= Operation Safe Haven (1957) =

Refugee relief and resettlement operation from Hungary

Operation Safe Haven, also known as Operation Mercy, was a refugee relief and resettlement operation executed by the United States following the Soviet suppression of the Hungarian Revolution of 1956.

The airlift was ordered by President Dwight D. Eisenhower on December 10, 1956. Headed by task force commander General George B. Dany, it successfully evacuated over 27,000 Hungarian refugees to the United States over a period of 90 days, with an additional 11,000 being settled, also in the US, in the following year. Operation Safe Haven was the most significant European humanitarian airlift since the Berlin Airlift.

Lifting the refugees began almost simultaneously to an appeal by Elvis Presley at the close of his last appearance on the Ed Sullivan Show. Presley's broadcast live to an audience of 54.6 million on January 6, 1957 eventually covered a quarter of a million refugees and their settlement in Austria and the United Kingdom.

== Airlift and sealift ==
The airlift was a joint endeavor by the United States Bolling and Military Air Transport Services, the United States Navy, and various commercial aircraft. General George B. Dany, commander of the 1611th Air Transport Wing at McGuire Air Force Base, N.J., was named Airlift Task Force commander. From January 1, 1957, air transports from the 1608th Air Transport Wing from Charleston Air Force Base, S.C., and 175 aircraft from the 1611th Air Transport Wing from McGuire Air Force Base, N.J., relocated 9,700 refugees to the United States. In addition to air transport, from December 18, 1956, through February 14, 1957, , , , and , all Navy Military Sea Transportation Service personnel transports, carried 8,944 refugees from Bremerhaven, Germany, to Camp Kilmer, NJ, US. These refugees were job-classified by the U.S. Labor Department as they made their way to American shores. In total, some 38,000 refugees were permanently resettled in the United States.

== Concurrent charitable appeal by Elvis Presley and its legacy ==
On Sunday 28 October 1956, some 56.5 million television viewers in the US were watching the popular Ed Sullivan Show, on which Elvis Presley (1935–1977) was headlining for the second time. Earlier, in the day, at 2.30 in the afternoon, he received Dr. Jonas Salk's polio vaccine in front of the world's media.
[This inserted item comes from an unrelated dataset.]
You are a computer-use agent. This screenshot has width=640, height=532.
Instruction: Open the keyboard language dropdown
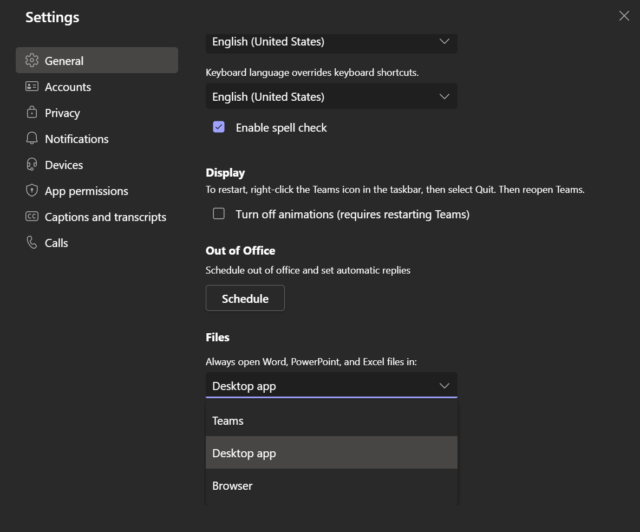(x=331, y=97)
During the actual broadcast, Ed Sullivan made a casual mention of the need to send aid to the Hungarian refugees, but no appeal was formally made. This led to Presley's official request, for his third and last appearance on the show, for Mr. Sullivan, this time on his personal behalf, to ask viewers to send contributions. On 6 January 1957 an estimated 54.6 million viewers watched this episode. In it, Presley made another request for donations and as suggested by Ed Sullivan, dedicated a song which, in his opinion, fit the mood properly as the episode's finale: the African American gospel song "Peace in the Valley". By the end of 1957, some US$6 million were received by the Geneva-based International Red Cross, and which translated into food rations, clothing, and other essentials. These in turn were distributed with the help of the US Air Force, which flew 100 sorties to deliver these supplies to the estimated 250,000 refugees, the majority of whom settled, for life, in Austria and England. One of the transport planes was the same which delivered him and another 40 soldiers back to the United States, on March 3, 1960 after his 16 months in Germany. The plane is now at the Air Force Museum.

On 1 March 2011, Budapest mayor István Tarlós announced that the city would posthumously make Presley an honorary citizen, as well as name a small park facing the Margaret Bridge (its second oldest crossing) after him. These honors were designed as a gesture of gratitude for his involvement in lessening the plight of the above mentioned quarter million refugees not covered by Operation Safe Haven. As a result, he is the only US-born person to be included in the list of personalities who were named as Honorary Citizens of Budapest, joining the Hungarian born (later US-nationalized) physicist and father of the hydrogen bomb Edward Teller, as well as other eminent personalities including Czech activist and president Václav Havel, Polish dissident, President and Nobel Peace Prize laureate Lech Wałęsa, Swedish diplomat and martyr Raoul Wallenberg, Hungarian chess grandmaster Judit Polgár and inventor Ernő Rubik.